Which of the lines below include the word "screenshot"? Pull each one out.
── PROVIDED RECORDS
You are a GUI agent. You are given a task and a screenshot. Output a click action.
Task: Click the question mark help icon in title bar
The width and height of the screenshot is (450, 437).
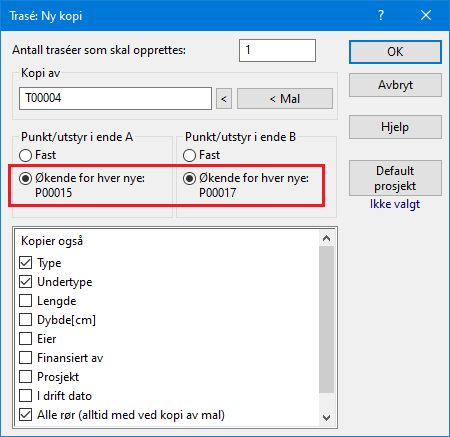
────
── PROVIDED RECORDS
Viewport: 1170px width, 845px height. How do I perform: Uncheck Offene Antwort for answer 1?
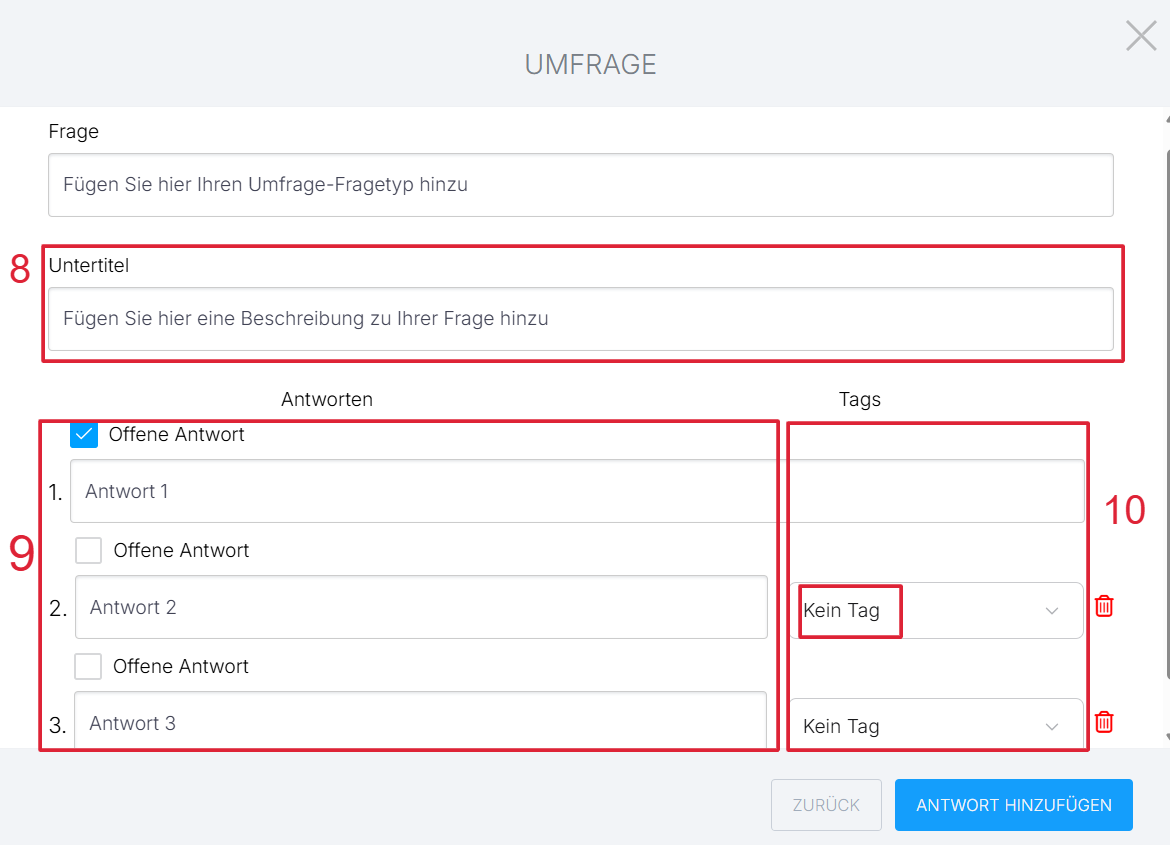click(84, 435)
────
▸ OUTPUT FOR THIS TASK
You are a GUI agent. You are given a task and a screenshot. Output a click action.
The width and height of the screenshot is (450, 437).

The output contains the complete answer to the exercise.